Trump has made it clear since his election campaign that an important goal for his presidency is to repeal and replace Obamacare, which his administration has failed multiple times to do. The tax reform seems to have been a calculated move by the Trump administration to justify the recent decision by the Justice Department as Trump exclaimed after the bill had passed that ‘we have essentially repealed Obamacare.’

Even then, the bill in itself wasn’t enough to declare Obamacare unconstitutional. The decision was made in light of the lawsuit by a coalition of 20 Republican states against the federal government arguing that since the tax reform bill would make the individual mandate penalty void and that the rest of the law should be invalidated because it hinges on that very mandate. Many of these states took the same position in the Supreme Court in 2012. According to Politico, conservatives were stunned when Chief Justice John Roberts argued that Obamacare wasn’t valid under the Commerce Clause, but rather because the penalty was a tax. Without there being any government revenue by the individual mandate penalty anymore, the conservatives argue that the nullification of the justification makes the individual mandate unconstitutional.

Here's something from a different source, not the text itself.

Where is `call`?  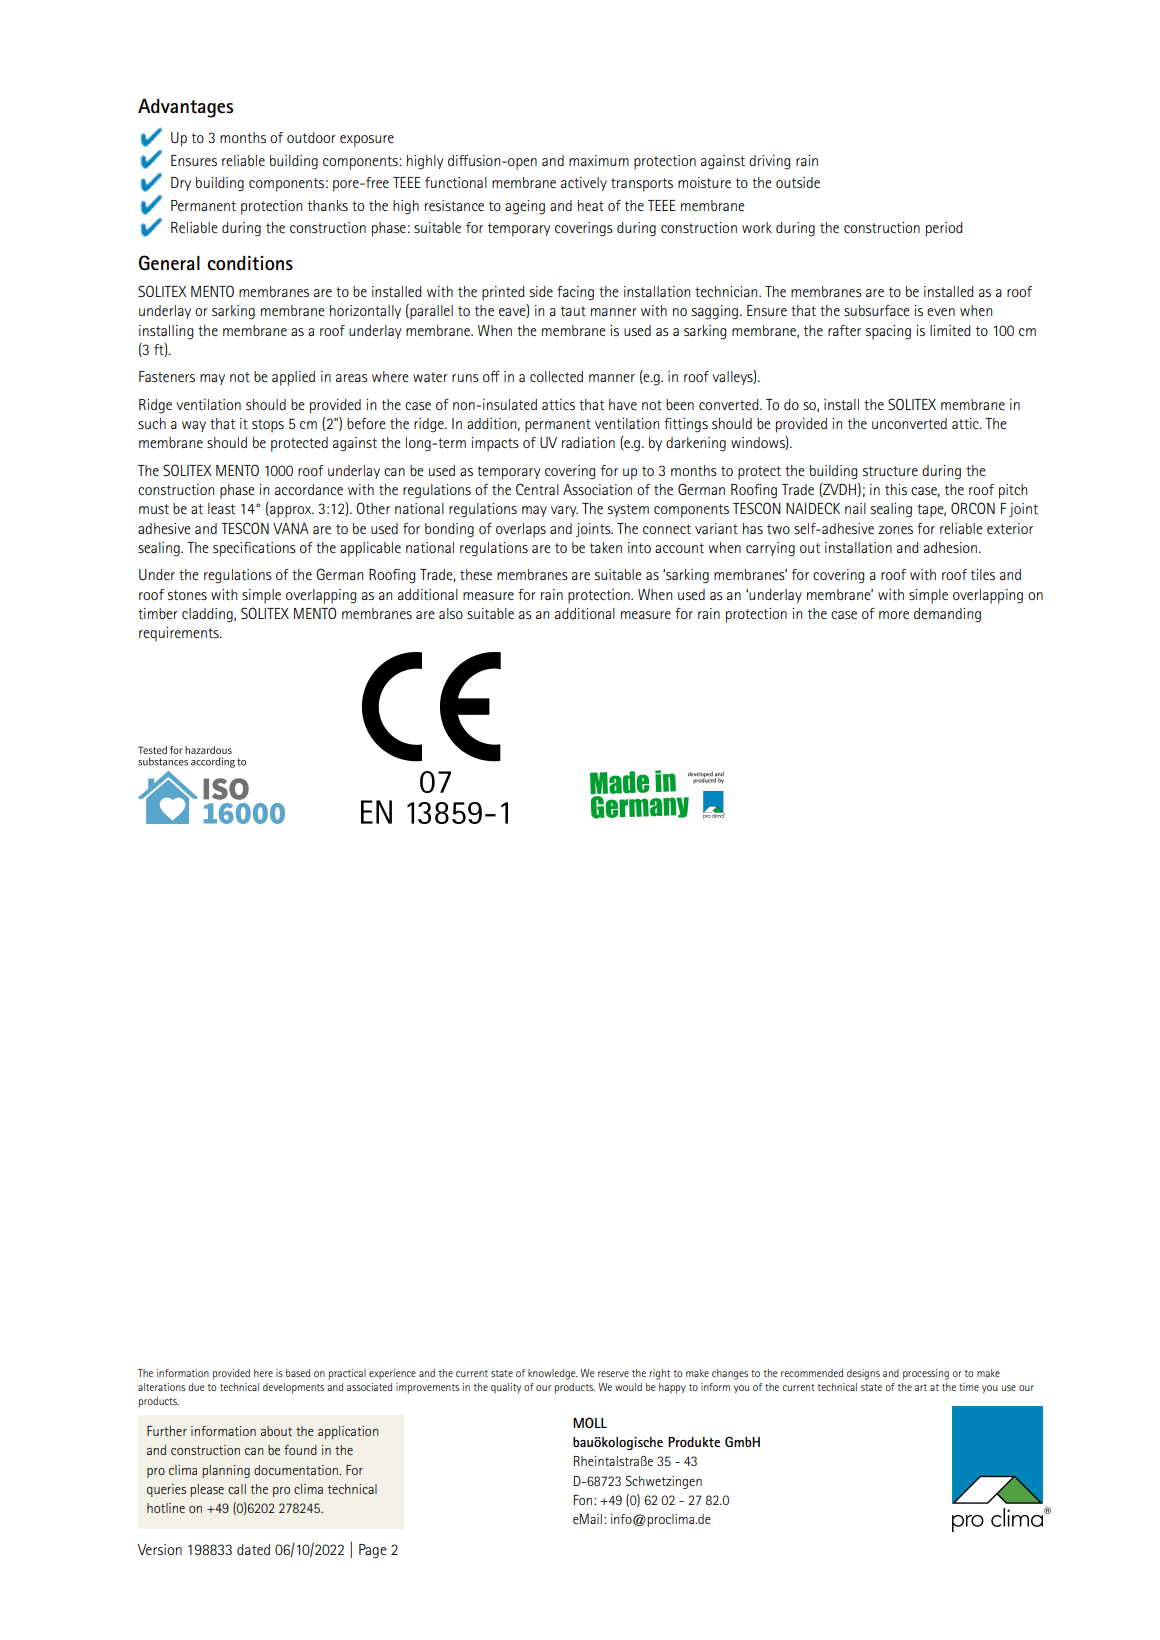 call is located at coordinates (237, 1489).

Attorney General Jeff Sessions wrote to House of Representatives Speaker Paul Ryan defending his decision:

After careful consideration, and with the approval of the President of the United States, I have determined that, in Texas v. United States, the department will not defend the constitutionality of [the individual mandate], and will argue that certain provisions of the Affordable Care Act (ACA) are inseverable from that provision.

The Attorney General did not indicate in this letter that the entirety of Obamacare doesn’t pass the requirements for being declared constitutional. The ‘certain provisions’ they won’t defend refer mostly to the pre-existing conditions provision, and one forbidding insurers from charging people in the same community different rates based on gender, age, health status, and other factors.

The Justice Department has received a lot of backlash for the decision, as would be expected. Emeritus professor at Washington & Lee University Timothy Jost argued that nothing would happen based on the decision yet, but if the judge buys the argument of the administration and the ruling is upheld on appeal, ‘52 million Americans with preexisting conditions could face denial of coverage or higher premiums. The administration’s argument would also allow insurers to charge women, older people, and people in certain occupations higher premiums.’ Additionally, he proclaims that it would not only ‘jeopardize’ the coverage for consumers in the individual market, but that those with pre-existing conditions who have employer-sponsored coverage may not be able to get individual market coverage if they lost or left their jobs.

Trump declared Obamacare as ‘dead’ in April. Although it still persists attacks from the Republicans, one may wonder if this calculated move by the Trump administration will ultimately lead to the actual ‘death’ of Obamacare, and what may come in its place.